Stored data entries:
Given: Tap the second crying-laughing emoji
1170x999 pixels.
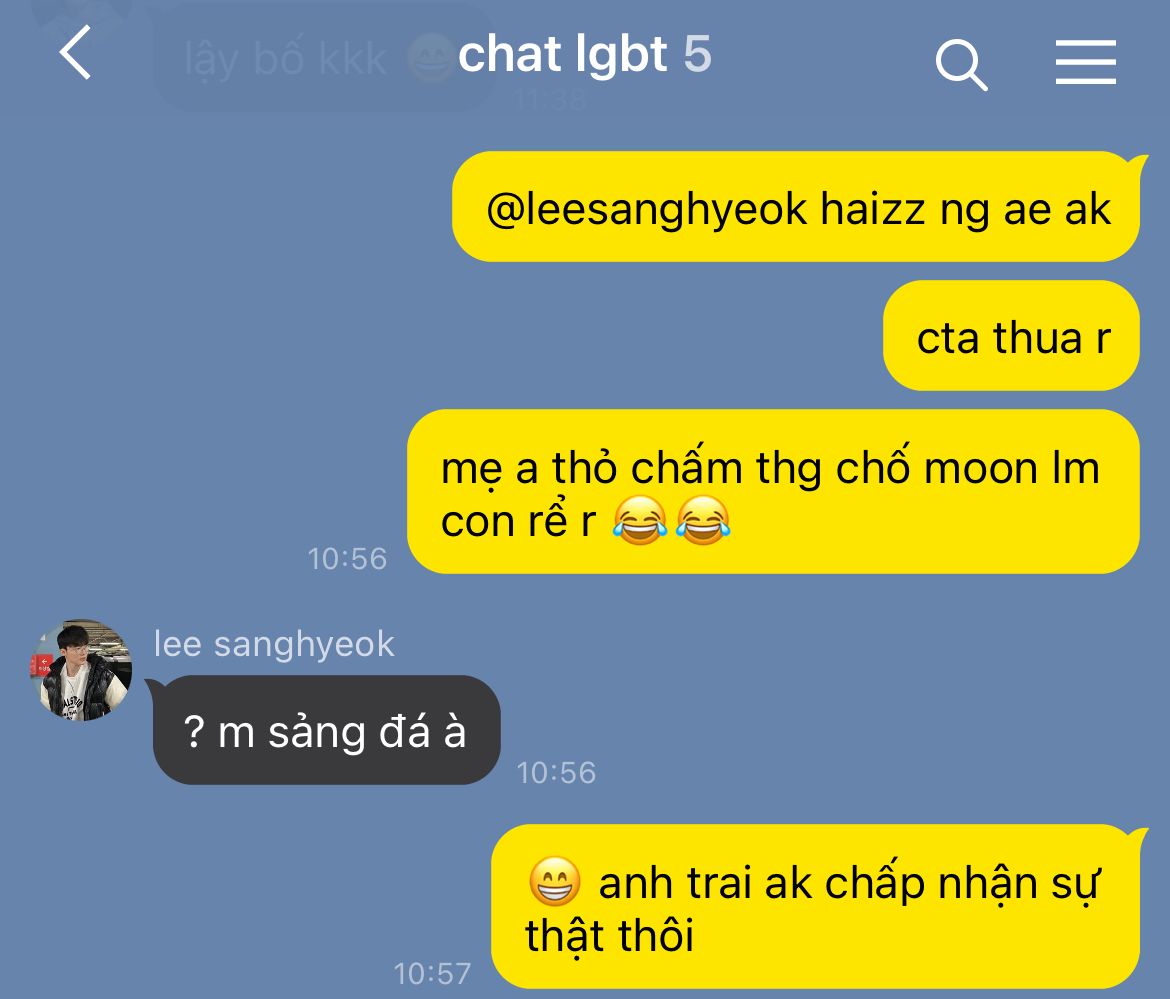Looking at the screenshot, I should (703, 520).
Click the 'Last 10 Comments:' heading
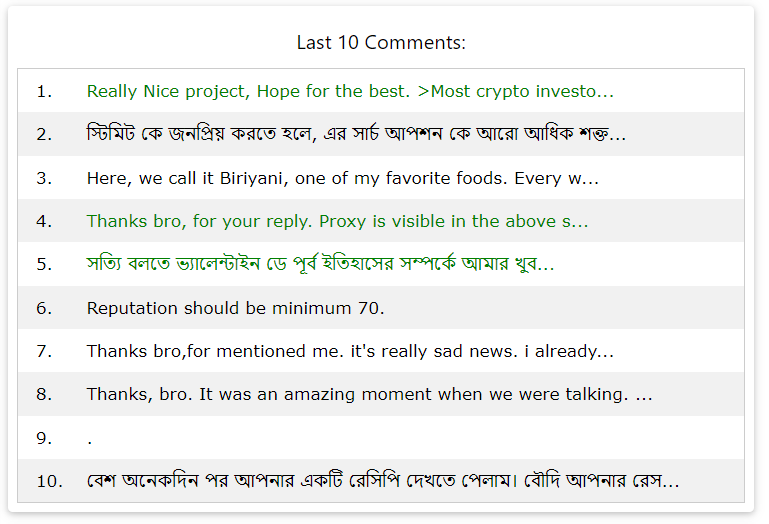Screen dimensions: 769x524 point(381,43)
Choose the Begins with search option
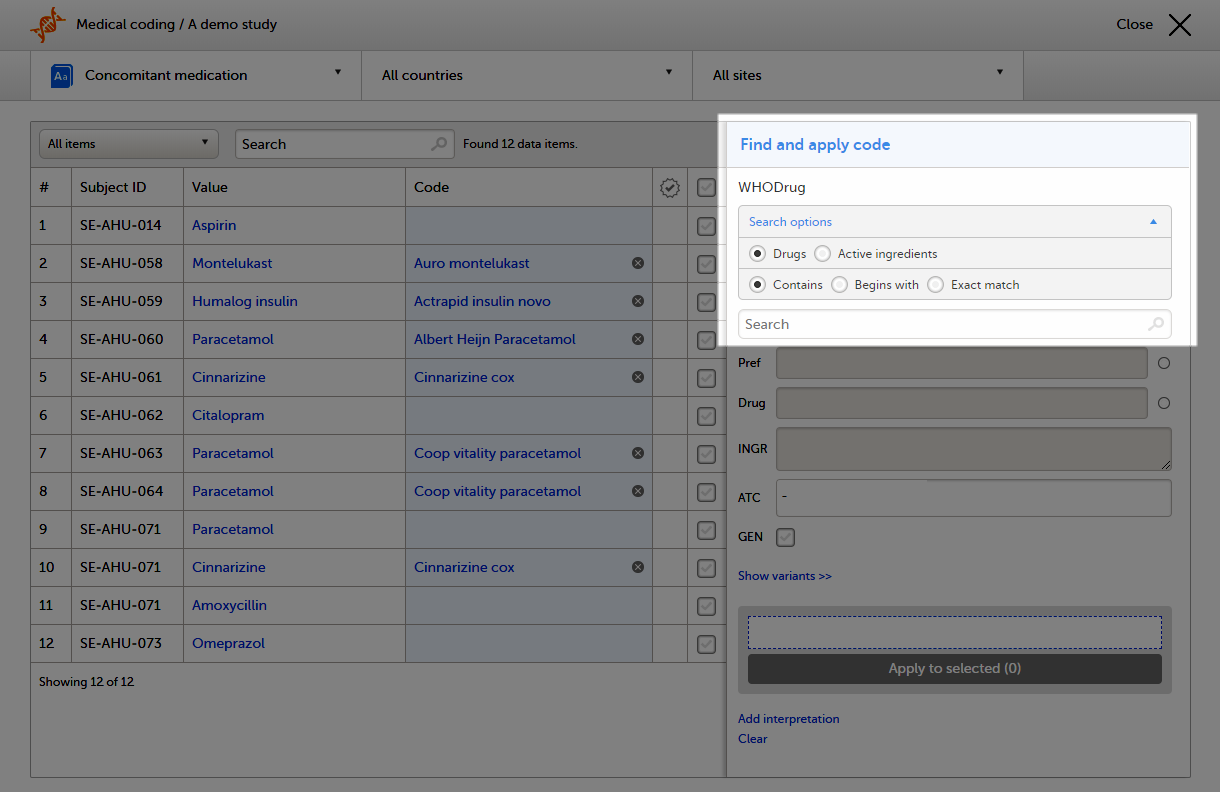Image resolution: width=1220 pixels, height=792 pixels. click(x=840, y=285)
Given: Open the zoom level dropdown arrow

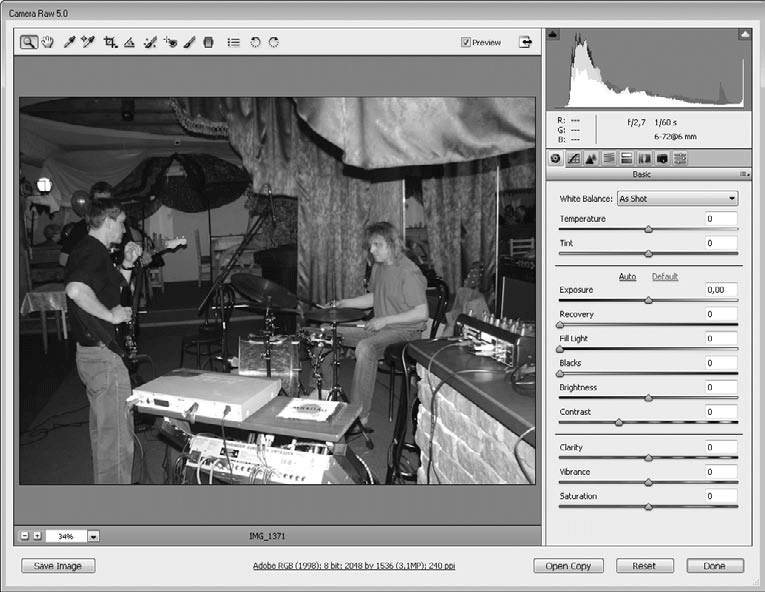Looking at the screenshot, I should point(93,536).
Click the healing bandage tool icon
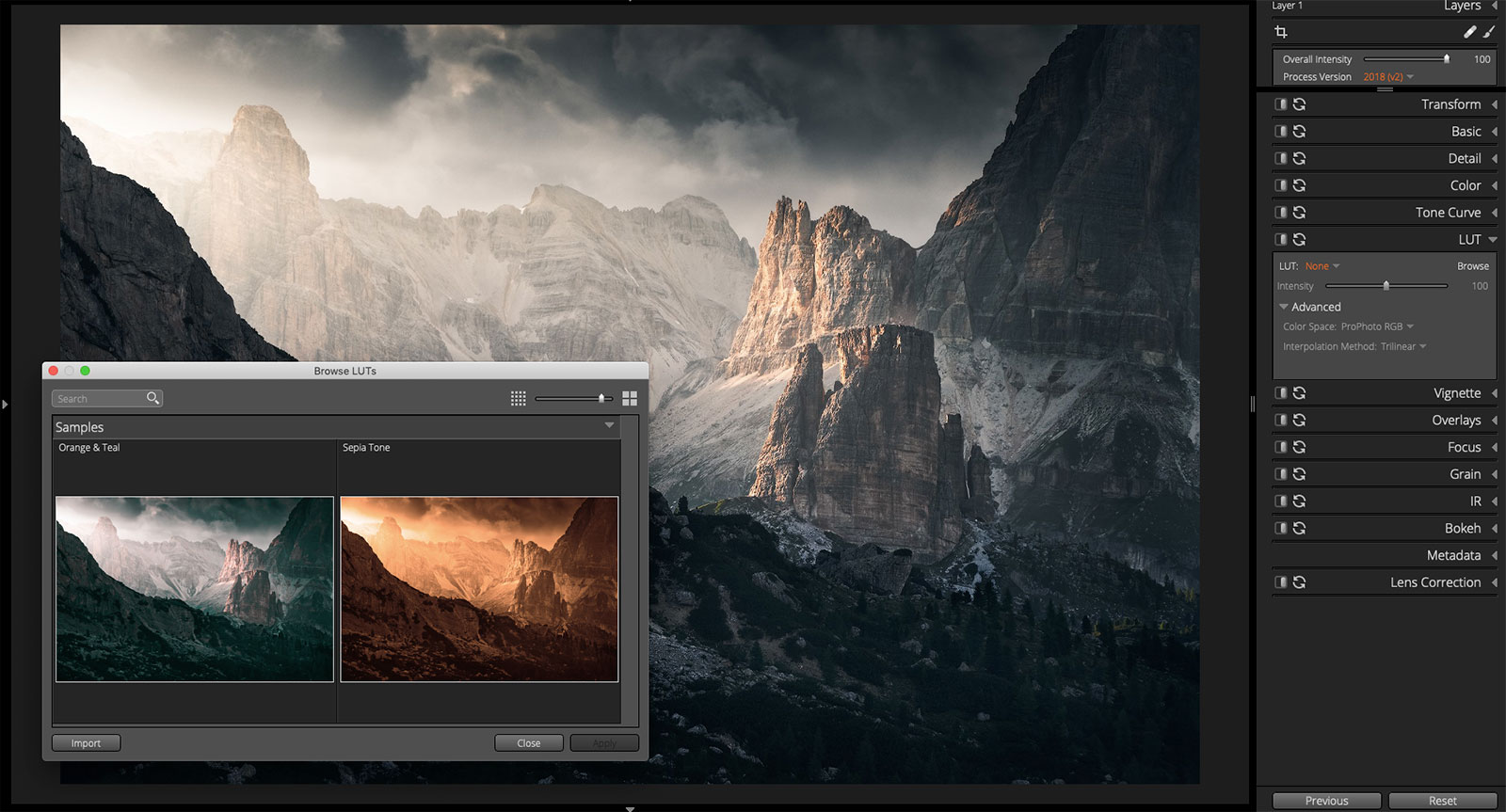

§ **WORK REQUIRED**
All lines from the one bearing "Given: Open the zoom level dropdown arrow" through the last line of the records, and only those, should be duplicated exactly; no picture belongs in the copy.

§ **EXPECTED ANSWER**
Given: Open the zoom level dropdown arrow

Looking at the screenshot, I should point(93,536).
Click the healing bandage tool icon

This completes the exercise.